1. St. Martin’s Lane (1938, set in London) and Once (2006, set in Dublin).
Paired because of themes: Busking and making it in the arts.
Vivien Leigh is here a year before Gone with the Wind as the poor, feisty, petulant, manipulative, and selfish dancer, Liberty. With her own British accent in this one, no southern drawl. Perhaps someone saw this “rags-to-riches London musical” and decided she had the perfect energy for Scarlett O’Hara. Liberty hooks up with street performer Charles Laughton’s Charlie to get off the streets and be part of his act. Laughton is absolutely astonishingly good in every way. St. Martin’s Lane is apparently a street in “seedy Westminster,” London. Look for the young and barely recognizable Rex Harrison as the impresario who takes Liberty to stardom, perhaps foreshadowing his My Fair Lady persona as Professor Higgins. Rudyard Kipling’s poem “If,” always a favorite of my mother’s, is featured.
IF you can keep your head when all about you
Are losing theirs and blaming it on you,
If you can trust yourself when all men doubt you,
But make allowance for their doubting too;
If you can wait and not be tired by waiting,
Or being lied about, don’t deal in lies,
Or being hated, don’t give way to hating,
And yet don’t look too good, nor talk too wise:
If you can dream and not make dreams your master;
If you can think and not make thoughts your aim;
If you can meet with Triumph and Disaster
And treat those two impostors just the same;
If you can bear to hear the truth you’ve spoken
Twisted by knaves to make a trap for fools,
Or watch the things you gave your life to, broken,
And stoop and build ’em up with worn-out tools:
If you can make one heap of all your winnings
And risk it on one turn of pitch-and-toss,
And lose, and start again at your beginnings
And never breathe a word about your loss;
If you can force your heart and nerve and sinew
To serve your turn long after they are gone,
And so hold on when there is nothing in you
Except the Will which says to them, “Hold on!”

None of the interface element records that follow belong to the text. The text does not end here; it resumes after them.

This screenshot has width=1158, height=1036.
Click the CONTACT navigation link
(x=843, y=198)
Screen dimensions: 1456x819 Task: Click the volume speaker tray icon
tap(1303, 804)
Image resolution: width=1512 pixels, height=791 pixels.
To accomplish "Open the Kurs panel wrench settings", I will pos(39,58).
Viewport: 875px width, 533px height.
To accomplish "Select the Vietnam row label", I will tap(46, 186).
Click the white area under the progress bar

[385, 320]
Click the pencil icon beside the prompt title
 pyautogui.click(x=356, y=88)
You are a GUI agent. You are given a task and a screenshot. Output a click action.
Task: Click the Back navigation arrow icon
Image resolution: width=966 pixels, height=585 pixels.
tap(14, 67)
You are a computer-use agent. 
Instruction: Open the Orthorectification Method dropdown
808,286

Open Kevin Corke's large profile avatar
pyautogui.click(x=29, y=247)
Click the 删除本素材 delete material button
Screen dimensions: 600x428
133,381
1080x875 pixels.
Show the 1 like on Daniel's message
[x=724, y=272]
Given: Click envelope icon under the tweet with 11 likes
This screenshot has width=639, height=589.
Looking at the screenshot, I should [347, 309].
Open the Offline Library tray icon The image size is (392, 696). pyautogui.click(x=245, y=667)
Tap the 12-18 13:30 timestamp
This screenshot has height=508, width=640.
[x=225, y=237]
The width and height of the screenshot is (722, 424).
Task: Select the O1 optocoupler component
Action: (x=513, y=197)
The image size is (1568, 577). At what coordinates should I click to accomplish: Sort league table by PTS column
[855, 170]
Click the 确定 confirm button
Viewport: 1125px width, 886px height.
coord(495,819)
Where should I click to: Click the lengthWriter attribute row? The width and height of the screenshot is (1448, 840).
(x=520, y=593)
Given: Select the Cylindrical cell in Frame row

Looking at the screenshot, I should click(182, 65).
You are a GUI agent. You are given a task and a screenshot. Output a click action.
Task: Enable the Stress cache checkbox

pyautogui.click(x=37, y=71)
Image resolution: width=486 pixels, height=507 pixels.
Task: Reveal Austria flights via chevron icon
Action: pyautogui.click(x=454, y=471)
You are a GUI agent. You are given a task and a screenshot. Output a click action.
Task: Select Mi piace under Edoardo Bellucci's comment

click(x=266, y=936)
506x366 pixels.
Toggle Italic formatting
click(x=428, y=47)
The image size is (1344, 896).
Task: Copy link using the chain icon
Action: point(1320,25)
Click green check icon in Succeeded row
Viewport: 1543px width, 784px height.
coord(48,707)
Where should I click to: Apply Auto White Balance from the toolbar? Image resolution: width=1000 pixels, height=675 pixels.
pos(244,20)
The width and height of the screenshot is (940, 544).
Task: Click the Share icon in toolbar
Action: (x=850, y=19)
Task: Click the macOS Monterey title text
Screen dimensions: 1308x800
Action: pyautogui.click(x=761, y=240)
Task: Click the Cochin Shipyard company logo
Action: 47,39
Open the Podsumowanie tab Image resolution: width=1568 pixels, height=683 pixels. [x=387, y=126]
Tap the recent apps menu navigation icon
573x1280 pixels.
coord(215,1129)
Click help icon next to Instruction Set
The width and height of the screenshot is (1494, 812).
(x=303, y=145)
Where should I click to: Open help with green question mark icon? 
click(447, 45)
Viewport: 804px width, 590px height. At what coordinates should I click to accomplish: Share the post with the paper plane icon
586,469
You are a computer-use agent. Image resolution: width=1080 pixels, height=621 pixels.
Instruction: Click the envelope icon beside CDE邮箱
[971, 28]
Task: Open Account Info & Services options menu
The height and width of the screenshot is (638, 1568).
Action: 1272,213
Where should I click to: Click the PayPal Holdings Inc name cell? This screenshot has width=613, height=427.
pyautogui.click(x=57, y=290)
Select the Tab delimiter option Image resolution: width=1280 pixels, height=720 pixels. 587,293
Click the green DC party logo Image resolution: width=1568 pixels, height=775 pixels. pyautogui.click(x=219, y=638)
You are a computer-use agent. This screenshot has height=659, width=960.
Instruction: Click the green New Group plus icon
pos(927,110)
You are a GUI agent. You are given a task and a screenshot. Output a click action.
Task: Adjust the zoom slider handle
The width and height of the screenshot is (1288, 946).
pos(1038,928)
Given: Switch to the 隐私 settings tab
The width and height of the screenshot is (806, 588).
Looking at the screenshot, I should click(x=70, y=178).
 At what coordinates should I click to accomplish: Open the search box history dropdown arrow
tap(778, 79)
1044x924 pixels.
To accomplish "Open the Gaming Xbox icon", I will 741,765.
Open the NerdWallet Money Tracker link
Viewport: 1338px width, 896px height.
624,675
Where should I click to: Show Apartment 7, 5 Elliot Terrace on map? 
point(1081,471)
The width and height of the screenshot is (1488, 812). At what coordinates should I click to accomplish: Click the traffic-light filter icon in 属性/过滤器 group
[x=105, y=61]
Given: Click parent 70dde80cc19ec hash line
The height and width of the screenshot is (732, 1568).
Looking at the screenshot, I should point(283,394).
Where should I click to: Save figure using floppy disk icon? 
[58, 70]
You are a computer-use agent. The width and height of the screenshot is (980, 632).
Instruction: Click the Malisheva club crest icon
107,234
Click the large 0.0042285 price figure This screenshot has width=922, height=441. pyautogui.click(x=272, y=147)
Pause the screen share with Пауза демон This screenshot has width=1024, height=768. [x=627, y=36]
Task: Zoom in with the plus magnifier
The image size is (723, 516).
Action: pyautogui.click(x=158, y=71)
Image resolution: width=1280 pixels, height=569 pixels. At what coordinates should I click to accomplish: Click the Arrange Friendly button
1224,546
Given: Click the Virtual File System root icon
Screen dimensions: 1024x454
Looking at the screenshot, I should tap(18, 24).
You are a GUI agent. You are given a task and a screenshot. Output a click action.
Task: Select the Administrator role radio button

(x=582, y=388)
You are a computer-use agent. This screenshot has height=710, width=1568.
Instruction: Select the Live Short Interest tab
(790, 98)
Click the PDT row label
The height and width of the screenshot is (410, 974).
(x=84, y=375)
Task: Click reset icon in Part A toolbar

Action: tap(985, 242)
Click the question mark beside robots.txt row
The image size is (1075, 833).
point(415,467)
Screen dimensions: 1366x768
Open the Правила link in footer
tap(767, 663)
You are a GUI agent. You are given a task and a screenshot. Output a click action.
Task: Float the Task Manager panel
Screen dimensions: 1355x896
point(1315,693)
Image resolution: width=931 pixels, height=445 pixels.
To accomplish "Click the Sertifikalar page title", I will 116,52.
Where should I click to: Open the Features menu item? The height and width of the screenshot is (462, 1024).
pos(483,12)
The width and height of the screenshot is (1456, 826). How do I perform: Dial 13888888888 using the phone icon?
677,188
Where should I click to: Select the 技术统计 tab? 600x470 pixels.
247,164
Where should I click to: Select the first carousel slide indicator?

If you can talk with crowds and keep your virtue,
Or walk with Kings nor lose the common touch,
if neither foes nor loving friends can hurt you,
If all men count with you, but none too much;
If you can fill the unforgiving minute
With sixty seconds’ worth of distance run,
Yours is the Earth and everything that’s in it,
And, which is more, you’ll be a man, my son!
Once feels a little more serious because of the movie’s slice-of-life almost documentary feel. Glen Hansard and Marketa Irglova are believable and charming as the down-and-out musicians who find each other. With the exception of Leigh, you feel for all the likeable buskers in both movies and want them to succeed. I really don’t like the Liberty or O’Hara characters, nor do I want them to succeed. Sorry, Mom.
2. Brief Encounter (1945, set in London) and Staying On (1980, set in Pankot, India).
Paired because both movies feature Trevor Howard and Celia Johnson.
Howard and Johnson are at their charming and sparkly best in Brief Encounter as Dr. Alec Harvey and Laura Jesson, lonely people married to others who meet in a train station and begin a shy relationship. They’re Tusker and Lucy Smalley, an elderly married couple, grumpy and irritable, in Staying On. Remarkable performances in both movies, made all the more brave because of the 35 years of actual aging the actors do in between. “Staying on” refers to British people staying in India after Indian independence. The supporting Indian actors are fabulous.
3. The Young Victoria (2009) and Mrs. Brown (1997)
Paired because they both portray Queen Victoria
Emily Blunt is radiant as the future Queen Victoria who comes of age and falls in love with Albert of Saxony. This movie won an Oscar for costumes and makeup, though the exuberance of the young actors is also wonderful to watch. Albert died of typhoid when he was only 42, and Mrs. Brown picks up where the widowed Victoria is completely depressed with grief. Judy Dench is the mourning queen, and Billy Connolly is John Brown, the Highlander security man hired by the family to revive her spirits. Wonderful to watch these two vets make sparks fly as mismatched adversaries and then friends. And maybe more, according to some of the horrified family, who watch Mr. Brown get more and more informally tender with the queen, whom they call “Mrs. Brown” behind her back.
4. Out of Africa (1985, set in Kenya) and White Material (2009, in French, set in an unnamed African country)
Paired because they’re both about young white women on African coffee plantations
Out of Africa shows us grand panoramas, is gorgeously shot, and gives us romance and Victrolas. White Material grinds viewers down with the horror of a civil war and the death throes of an entitled French colonial family struggling to hang on to their enterprise.”White material” is the rebel radio station DJ’s slang for white people. Isabelle Huppert’s Maria is unadorned and fierce in White Material, a blunt and harried version of Meryl Streep’s well-coifed and elegantly spoken Karen.